He then provided the recordings to Mr. Bank to use in TCPA litigations, performing “well over a hundred” investigative calls, and earning between $40,000 and $75,000 for his “hard work.”

Ahem.

Think what you will of Mark and his chosen profession—and I think plenty about it—his case (terrible as it seemingly was) was initially a great benefit for TCPA defendants.  The first opinion ever defining who the “called party” is for purposes of the TCPA’s express consent defense was one of Mark’s. The first Court to look at the issue determined that the “called party” meant the intended recipient of the call—hence the caller needed Mark’s roommate’s consent and not his and Mark lacked standing—according to the court at the time—to pursue the case since he was not the “called party.” This was great stuff.

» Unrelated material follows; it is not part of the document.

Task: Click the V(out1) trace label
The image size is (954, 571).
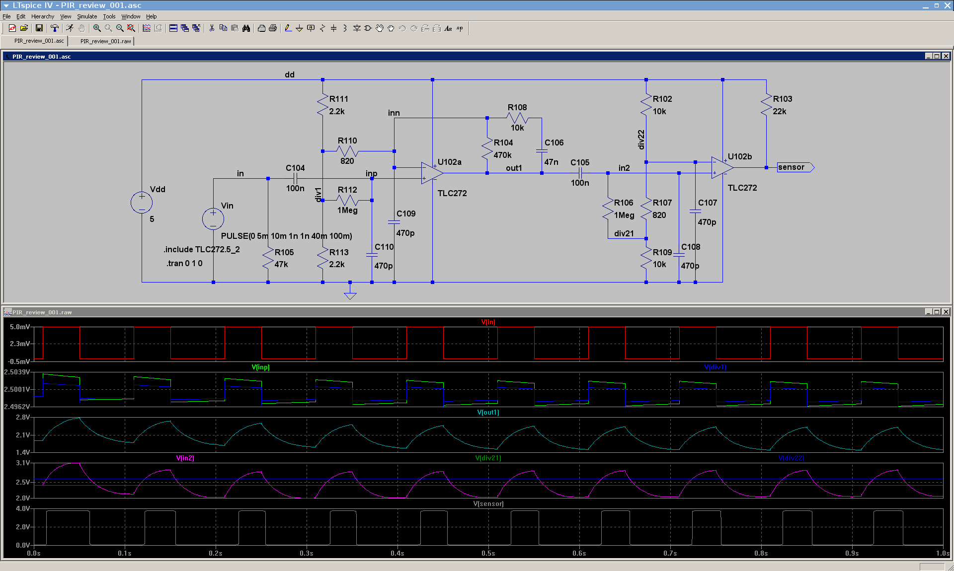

Three circuit court of appeal decisions and an FCC ruling later the “called party” definition has evolved a bit, but it turns out Mark can still produce some great rulings for the defense bar. In Leyse v. Bank of Am., Civil Action No. 11-7128 (SDW) (SCM), 2020 U.S. Dist. LEXIS 44234 (D. N.J. March 13, 2020) the Court granted long long overdue summary judgment to the defense finding that Mark lacked Article III standing to pursue his claim. As the Court sees it, Mark could not have suffered any harm from the call because he Here, notably, Plaintiff does not assert, nor has he “welcomed such calls in his role as a paid investigator aiding his counsel in the preparation of TCPA lawsuits.” (Remind anyone of my big win in Stoops?) The court determines that since Mark wanted the calls he could not have been harmed. No standing—judgment for the Defense.

But the good news doesn’t stop there. After determining that Mark also lacks statutory standing because he was not within the “zone of interest” protected by the TCPA—that’s a big help keeping out of state court litigation—the Court also determines that a then-existing EBR defense also aided Bank of America. The analysis here is interesting. Mark argued that the Bank’s established business relationship with him didn’t matter because the call was intended for his roommate. But—in a true “hoisted upon his own petard” moment—the Court pointed to the appellate court ruling in Mark’s own case to the effect that the “called party” for consent purposes is the actual recipient and not the intended recipient of the call. Since Plaintiff answered the phone and the Bank had an EBR with him, it had the consent of the “called party.”

Oh that’s just delicious. Right?

Oh and please don’t get confused by the application of the EBR defense here. That defense NO LONGER EXISTS under the TCPA. It applied here only because this phone call is truly ancient folks. The last was changed a number of times since.